The Association for Families of Independent Schooling (AFIS) C.I.C. has today launched the Emergency School Fees Support Appeal. This targeted initiative provides short-term financial assistance to prevent children from being forced out of their schools mid-cycle following the introduction of VAT on independent school fees. 

The Timing Crisis 

The appeal specifically addresses the “educational emergency” created by introducing VAT part-way through an academic year. While fiscal policies change, education operates on rigid, fixed timetables involving examination years, notice periods, and specialist provision. 

“This is an emergency created by educational timing as much as cost,” said Michelle Daniells, CEO of AFIS. “When major financial changes take effect mid-cycle, families’ choices are constrained, and children bear the disruption. We are providing the breathing space families need to plan an orderly transition without harming a child's education.” 

Since AFIS was launched in December last year, the organisation has received a growing volume of enquiries from parents seeking advice and guidance as they face increasing financial pressures following the introduction of VAT on school fees and other sector-wide cost increases, including the removal of business rates relief for independent schools. In some areas, alternative state school places are limited due to oversubscription, reducing families’ ability to move schools at short notice. 

The Scale of Impact 

AFIS research indicates a significant looming disruption for UK families: 

• 15,000 children are estimated to face educational disruption during the 2025/26 academic year due to the new tax.
 • £2,500 per child is the estimated average additional cost borne by families after schools have absorbed what they can.
 • £35–40 million is the total projected first-year financial impact on families in genuine hardship. 

How the Support Works 

To maintain the highest standards of integrity, AFIS is establishing a strategic partnership with an independent bursary administration specialist. 

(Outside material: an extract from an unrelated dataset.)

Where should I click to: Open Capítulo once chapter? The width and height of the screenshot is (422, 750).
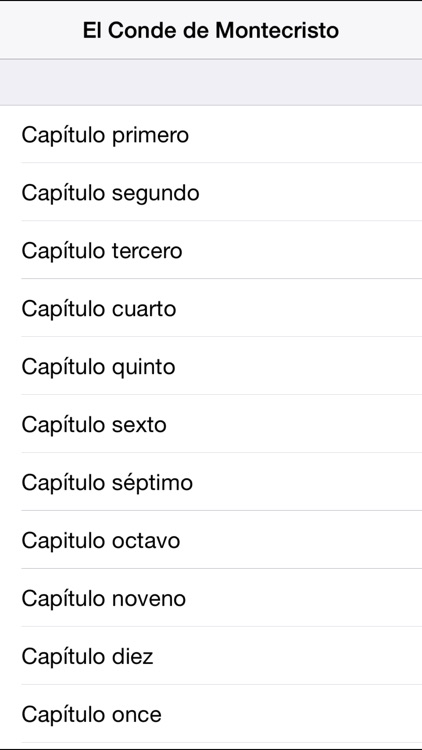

Targeted Aid: Assistance is strictly means-tested and time-limited to one additional academic year.
Stability First: The fund prioritises children in examination years or those with specialist needs where mid-year exits are most damaging.
Collaborative Funding: AFIS will work with schools to enable coordinated support and, where possible, matched funding through existing bursary schemes. 

The appeal is not a permanent subsidy for private education, but a targeted intervention to address acute hardship during a period of structural transition.